Eine Frau ließ sich in Deutschland Brustimplantate einsetzen, die von der Poly Implant Prothèses SA (PIP), einer Gesellschaft mit Sitz in Frankreich, hergestellt wurden. PIP hatte mit einem Unternehmen, dessen Nachfolgerin die Allianz IARD SA ist, einen Versicherungsvertrag abgeschlossen, der ihre Haftpflicht wegen der Herstellung dieser Produkte abdeckte. Der Versicherungsvertrag enthielt eine Klausel, die die geografische Reichweite des Versicherungsschutzes auf in Frankreich eingetretene Schadensfälle beschränkte. Nach französischem Recht räumte der Vertrag den Geschädigten einen Direktanspruch gegen den Versicherer ein.
Die von PIP hergestellten Brustimplantate waren mit nicht zugelassenem Industriesilikon befüllt. Das Bundesinstitut für Arzneimittel und Medizinprodukte (Deutschland) empfahl den betroffenen Patientinnen, die von PIP hergestellten Implantate wegen der Gefahr ihres vorzeitigen Reißens und der Entzündungswirkung des verwendeten Silikons vorsorglich entfernen zu lassen. Daraufhin ließ die Klägerin die fraglichen Implantate durch neue Implantate ersetzen.
PIP wurde 2010 für zahlungsunfähig erklärt und anschließend liquidiert. Die Klägerin erhob in Deutschland eine Schadensersatzklage ua gegen die Allianz.

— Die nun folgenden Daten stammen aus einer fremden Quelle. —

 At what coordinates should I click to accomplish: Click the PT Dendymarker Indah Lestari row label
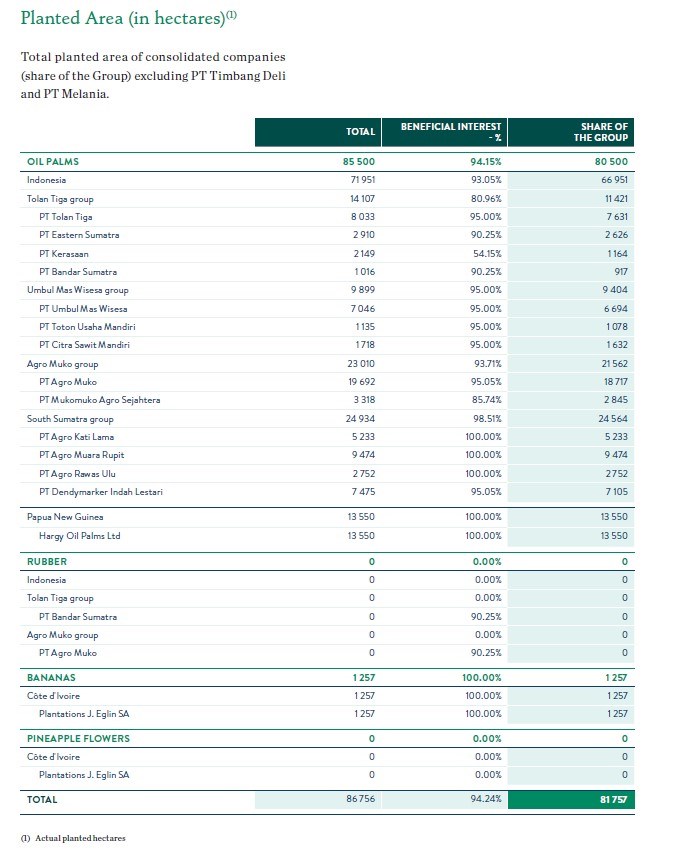(100, 492)
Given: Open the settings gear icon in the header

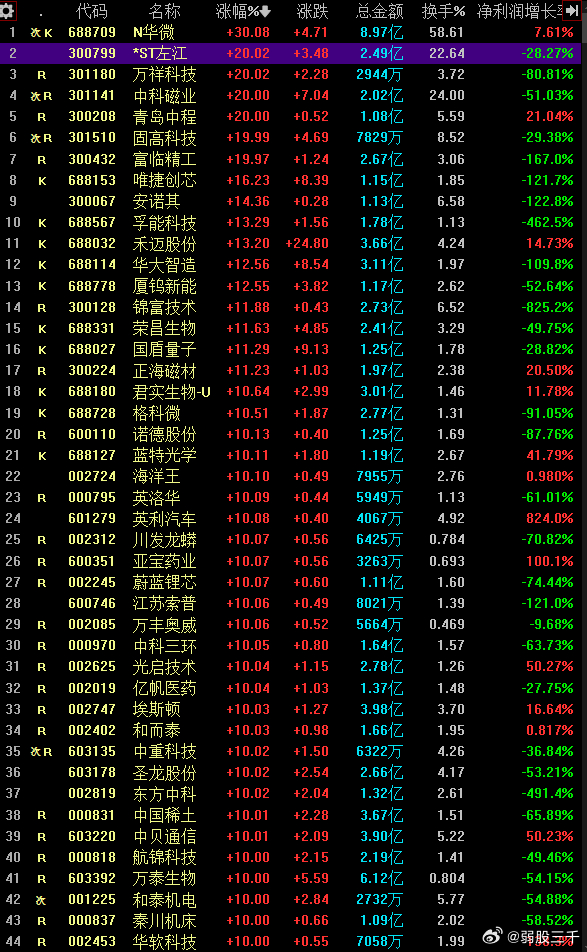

Fraglich war nun, ob die im Versicherungsvertrag enthaltende Klausel, die den Versicherungsschutz auf in Frankreich eingetretene Schadensfälle beschränkt, gegen das Unionsrecht verstößt, genauer gegen Art 18 Abs 1 AEUV. Dieser besagt, dass unbeschadet besonderer Bestimmungen der Verträge in ihrem Anwendungsbereich jede Diskriminierung aus Gründen der Staatsangehörigkeit verboten ist. Dh es war zu prüfen, ob es sich um eine mittelbare Diskriminierung aufgrund der Staatsangehörigkeit handelt.
Art 18 Abs 1 AEUV kommt nach stRsp nur bei unionsrechtlich geregelten Fallgestaltungen zur Anwendung, für die die Verträge keine besonderen Diskriminierungsverbote vorsehen. Seine Anwendung hängt somit davon ab, dass zwei kumulative Voraussetzungen erfüllt sind:
1. Der Sachverhalt, der der geltend gemachten Diskriminierung zugrunde liegt, muss in den Anwendungsbereich des Unionsrechts fallen.
2. Auf einen solchen Sachverhalt darf kein in den Verträgen vorgesehenes besonderes Diskriminierungsverbot aus Gründen der Staatsangehörigkeit anwendbar sein.
Ad 1: Die Haftpflichtversicherung der Hersteller von Medizinprodukten für Schäden im Zusammenhang mit diesen Produkten ist durch das Unionsrecht nach seinem gegenwärtigen Stand nicht geregelt. Nach der Rsp des EuGH ermöglicht die Ausübung einer der im AEU‑Vertrag geregelten Grundfreiheiten, den Sachverhalt, in dem diese Freiheit ausgeübt wird, in den Anwendungsbereich der Verträge iSv Art 18 Abs 1 AEUV einzubeziehen. Der gegenständliche Sachverhalt, der der Diskriminierung zugrunde liegt, fällt aber nicht in den Anwendungsbereich dieser Freiheiten. Die erste der Voraussetzungen nach Art 18 Abs 1 AEUV ist somit im vorliegenden Fall nicht erfüllt.
Zusammenfassend lässt sich daher sagen: Art 18 Abs 1 AEUV findet keine Anwendung auf eine in einem Vertrag zwischen einem Versicherungsunternehmen und einem Hersteller von Medizinprodukten enthaltene Klausel, die die geografische Reichweite der Deckung der Haftpflichtversicherung für diese Produkte auf Schäden beschränkt, die im Gebiet eines einzigen Mitgliedstaats eintreten, da ein solcher Sachverhalt nicht in dessen Anwendungsbereich fällt.